Dziś Polacy zagrają 815. mecz w swojej historii. Przeciwnikiem będzie reprezentacja Meksyku, z którą do tej pory mierzyliśmy się siedem razy, z czego sześciokrotnie były to spotkania towarzyskie, a raz poważny bój na mistrzostwach świata w 1978 roku. Meksykanie to „wieczny czarny koń” mundiali. Zawsze grają porywająco, jednak już od sześciu (!) mistrzostw świata z rzędu kończą swój udział, zwykle pechowo, na 1/8 finału.
Do Polski przyjechali silnym składem, choć niestety bez kontuzjowanego w ostatnim meczu Javiera „Chicharito” Hernandeza, który jest największą gwiazdą kadry. Bilans spotkań z tym rywalem jest korzystny dla reprezentacji Polski: 3 wygrane, 2 remisy i 2 porażki, jednak w bramkach przegrywamy 9:12. Należy jednak podkreślić, że wszystkie zwycięstwa odnieśliśmy w latach 70. i to w pierwszych trzech meczach. W latach 80. to Meksykanie udzielili nam dwóch lekcji futbolu. Trójka graczy: Damian Łukasik, Dariusz Wdowczyk i Waldemar Prusik wystąpiła w obu tych blamażach. Przeciwnicy z Ameryki Północnej wpakowali nam aż osiem bramek z rzędu. Z kolei XXI wiek to dwa remisy po 1:1, a w obu z nich strzelał… Paweł Brożek. Zapraszam do szybkiej wycieczki wehikułem czasu, przypomnicie sobie wszystkie dotychczasowe pojedynki z tym rywalem.
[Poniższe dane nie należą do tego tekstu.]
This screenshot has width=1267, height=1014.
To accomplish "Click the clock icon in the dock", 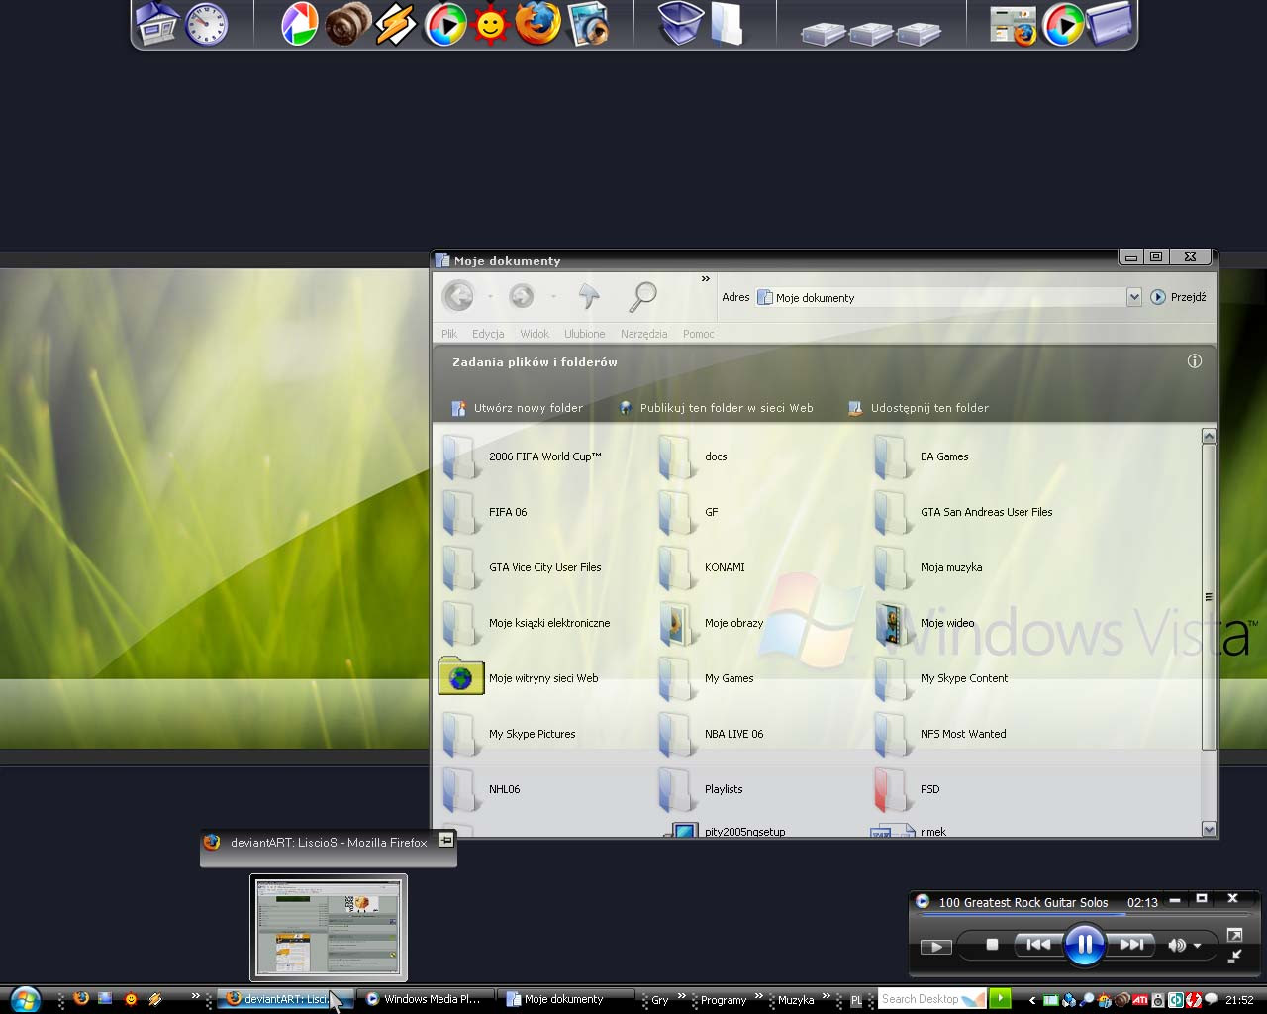I will click(207, 25).
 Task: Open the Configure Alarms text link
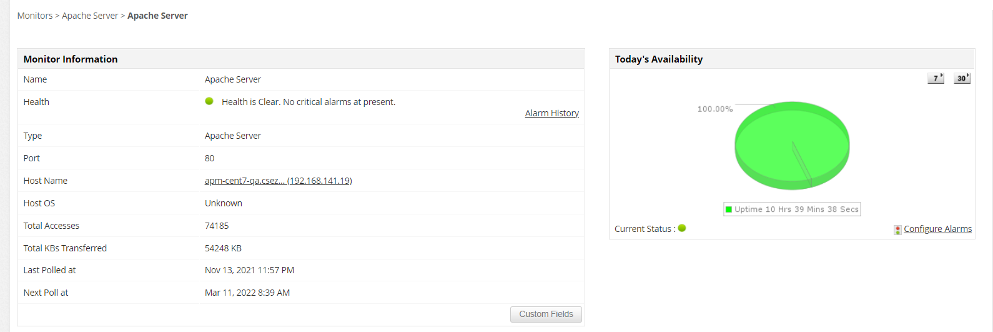coord(937,229)
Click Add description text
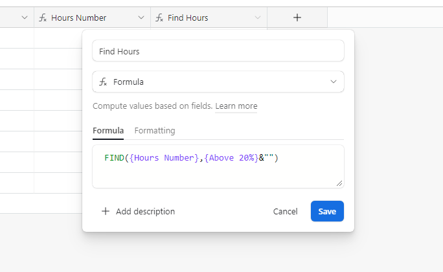This screenshot has width=443, height=272. (x=145, y=211)
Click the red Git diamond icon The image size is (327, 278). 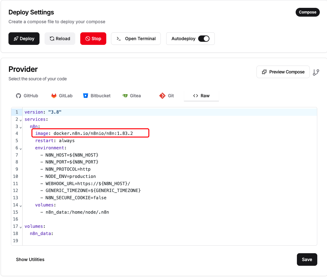click(x=162, y=96)
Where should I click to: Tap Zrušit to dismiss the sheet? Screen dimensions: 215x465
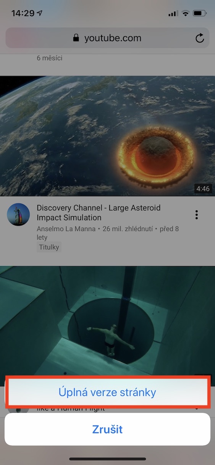(x=107, y=429)
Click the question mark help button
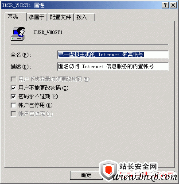Image resolution: width=179 pixels, height=184 pixels. [x=165, y=5]
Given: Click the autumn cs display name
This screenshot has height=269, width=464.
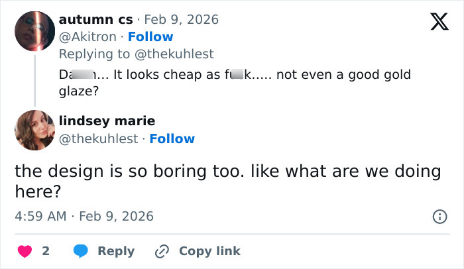Looking at the screenshot, I should pyautogui.click(x=95, y=20).
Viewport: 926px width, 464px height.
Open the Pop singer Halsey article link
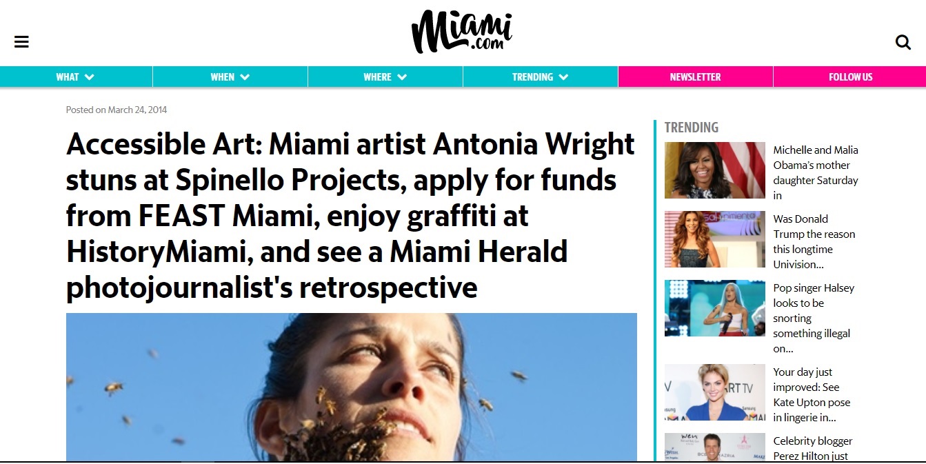[x=814, y=318]
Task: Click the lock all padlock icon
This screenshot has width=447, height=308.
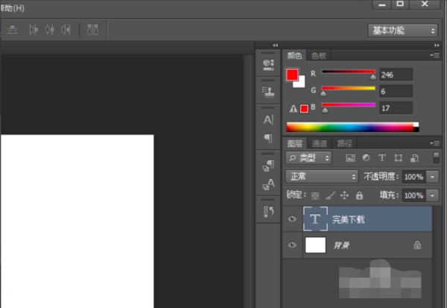Action: 359,195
Los Angeles – 5 sierpnia 1973 – mecz towarzyski
Reprezentacja Polski wybrała się na sierpniowe tournee po Stanach Zjednoczonych i Meksyku. Najpierw jeszcze zahaczono o Kanadę, z którymi Polacy wygrali 3:1. Chłopcy Górskiego grali co dwa-trzy dni. W całej tej wycieczce chodziło o to, żeby na rok przed mundialem zmierzyć się z podobną intensywnością spotkań. Po skromnie wygranym sparingu z USA (Polacy grali ostrożnie na nietypowej dla siebie, sztucznej murawie) przyszło nam rozegrać pierwszy i drugi pojedynek w historii z Meksykiem. Wszystko w odstępie trzech dni.
Podopieczni Górskiego praktycznie przez cały mecz przeważali, jednak Calderon znakomicie spisywał się w bramce. Trzeba pamiętać, że była to generalna próba przed mundialem, podróże i treningi nie rozpieszczały kadrowiczów.
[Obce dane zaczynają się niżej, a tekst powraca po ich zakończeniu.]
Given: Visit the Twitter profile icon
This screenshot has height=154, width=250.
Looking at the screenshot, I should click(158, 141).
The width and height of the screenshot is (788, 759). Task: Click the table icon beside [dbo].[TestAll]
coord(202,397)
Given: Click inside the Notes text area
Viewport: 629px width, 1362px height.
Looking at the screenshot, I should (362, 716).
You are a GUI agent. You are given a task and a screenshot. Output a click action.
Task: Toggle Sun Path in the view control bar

Piłkarze nasi odczuwają już jednak trudy tournee (był to trzeci mecz). Długie przeloty oraz uciążliwe dojazdy na lotnisko i rozgrywanie spotkań co drugi dzień powodują, że piłkarze czują się zmęczeni. Dr Michał Siekierzyński robi wszystko, żeby usunąć skutki zmęczenia – czytamy w katowickim „Sporcie”
Kazimierz Górski był bardzo zadowolony z postawy swoich zawodników. Cieszył się z wielu wykreowanych szans, trzeba było jednak pracować nad poprawą skuteczności.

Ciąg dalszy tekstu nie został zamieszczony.